To be done: Scale the stretch of lines from the line containing "The image size" through the end of the records, reproducing these lines and their requests in full. Multiply every coordinate in the answers by 0.95 and round to whole numbers with halves rounded up, leaving the numbers in the requests unchanged and the pictures out of your answer.

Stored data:
──────────

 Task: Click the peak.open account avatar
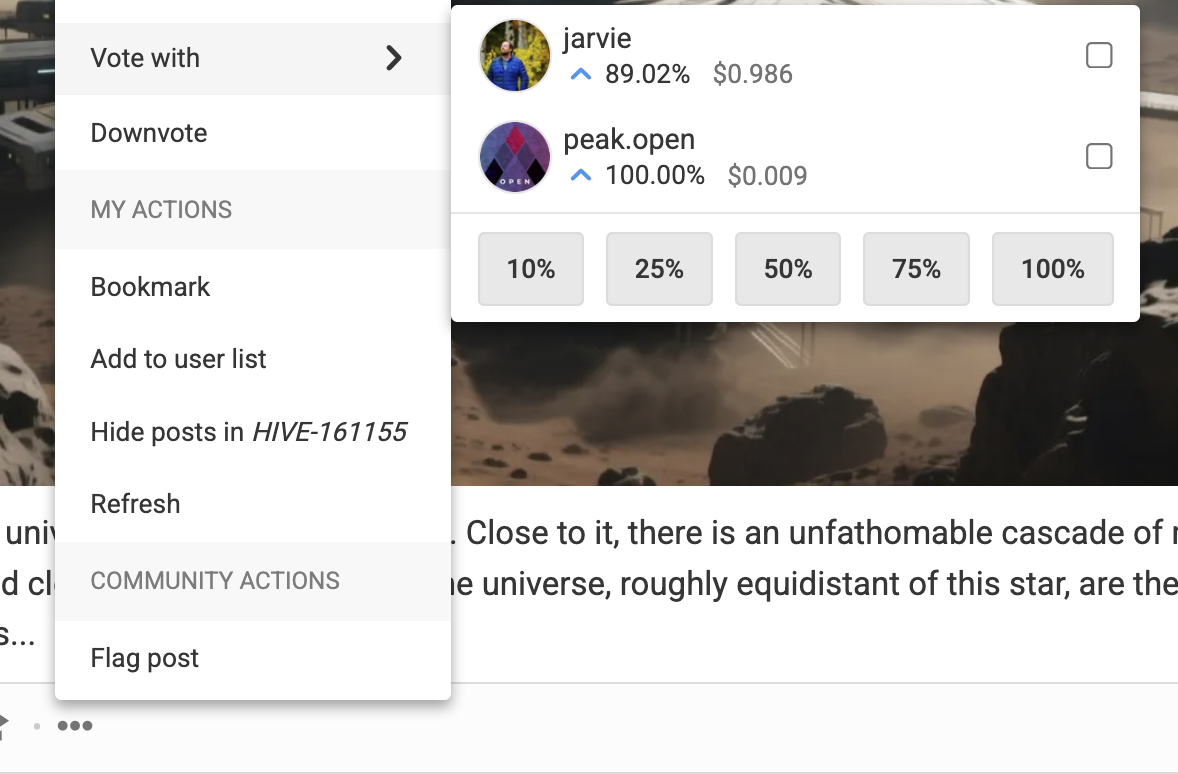pyautogui.click(x=515, y=157)
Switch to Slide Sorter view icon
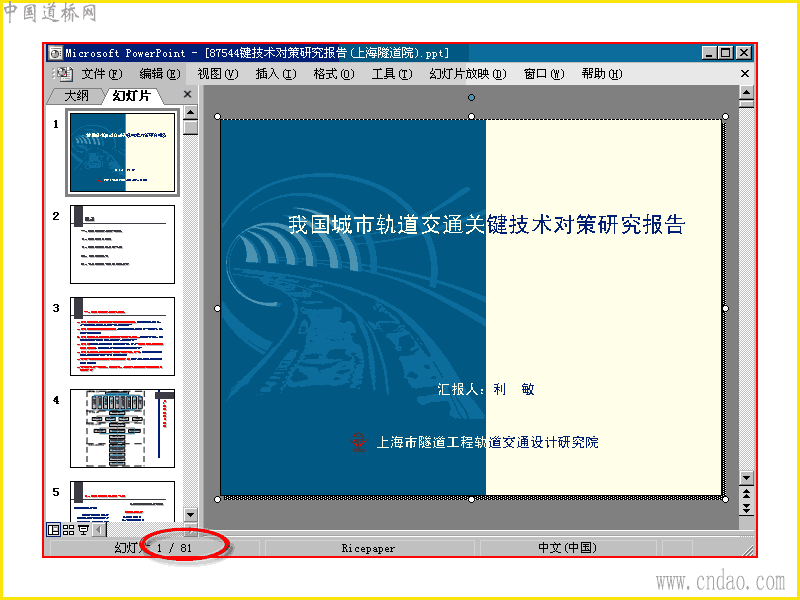 coord(68,530)
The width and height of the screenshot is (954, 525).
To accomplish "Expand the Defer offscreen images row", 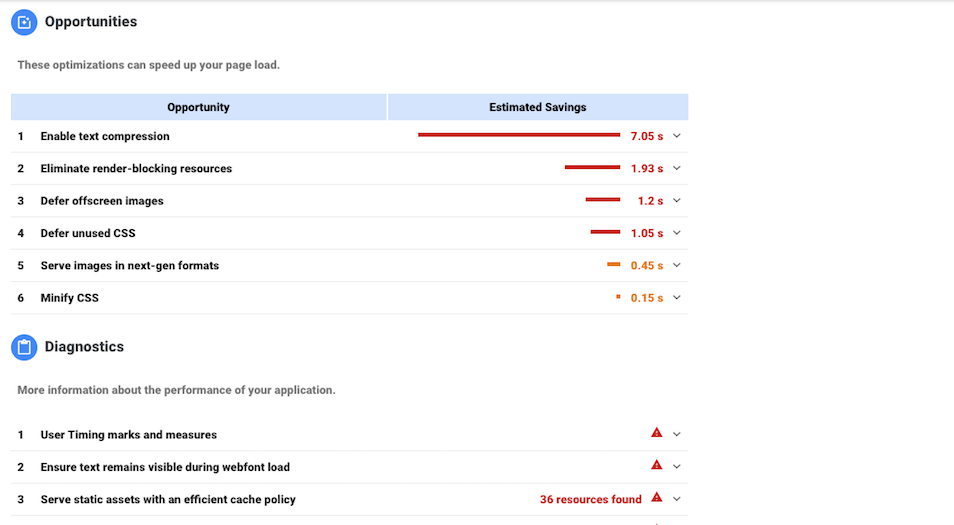I will (677, 200).
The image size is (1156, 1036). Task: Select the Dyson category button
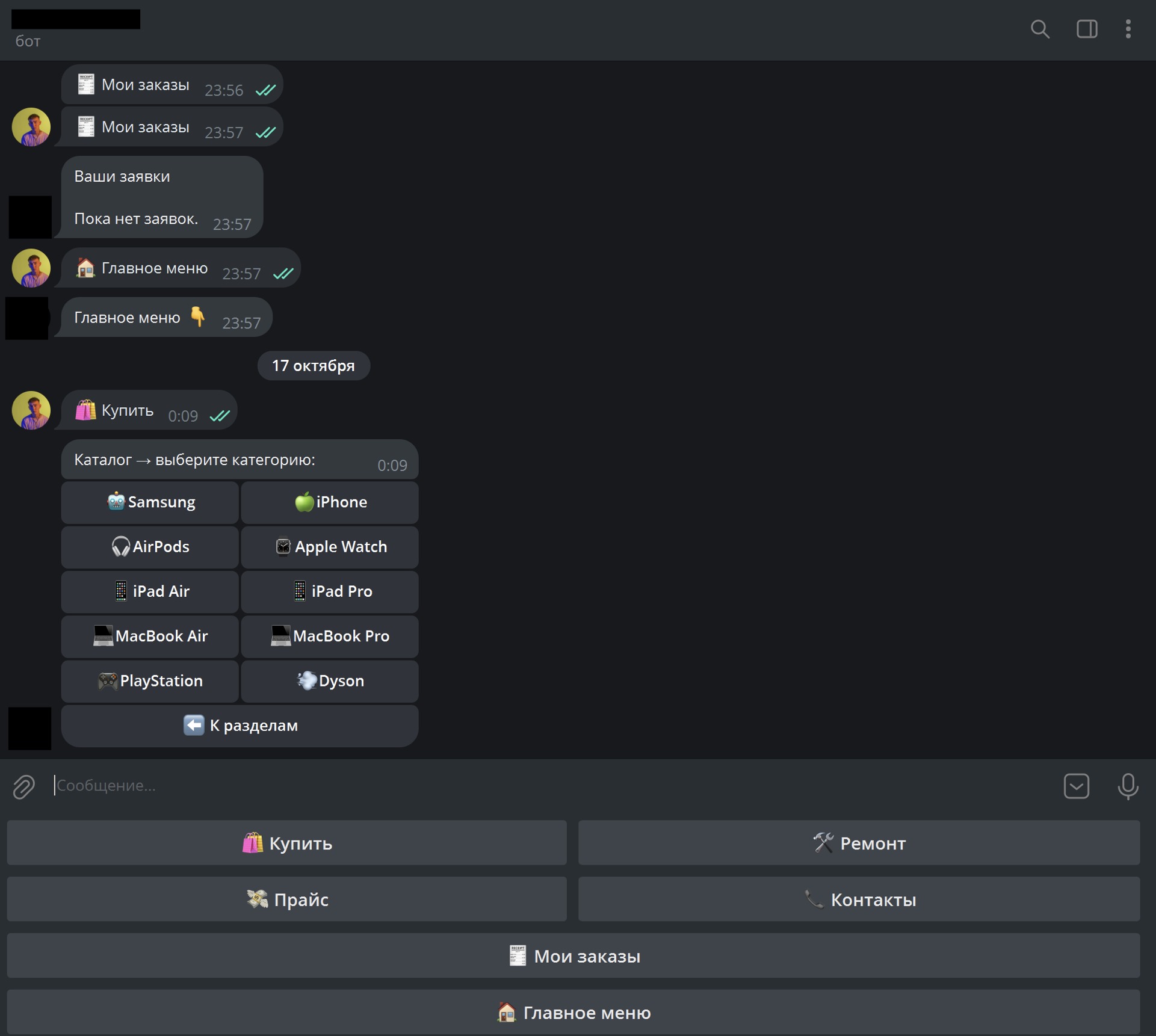[x=330, y=680]
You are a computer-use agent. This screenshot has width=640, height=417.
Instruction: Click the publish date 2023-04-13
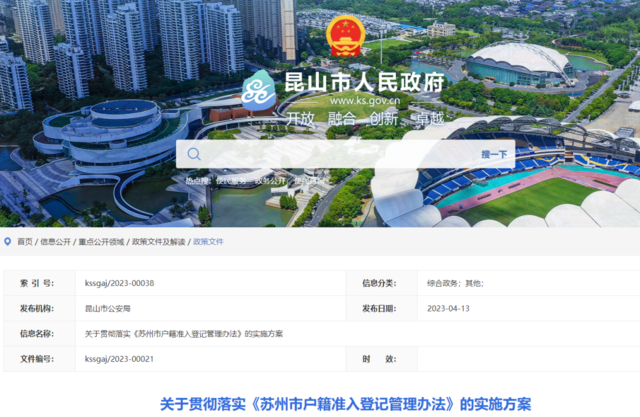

──────────

The completed task:
The image size is (1156, 1036). Task: Select the Dyson category button
[x=314, y=646]
You are a computer-use agent. This screenshot has width=640, height=417.
Instruction: Click the publish date 2023-04-13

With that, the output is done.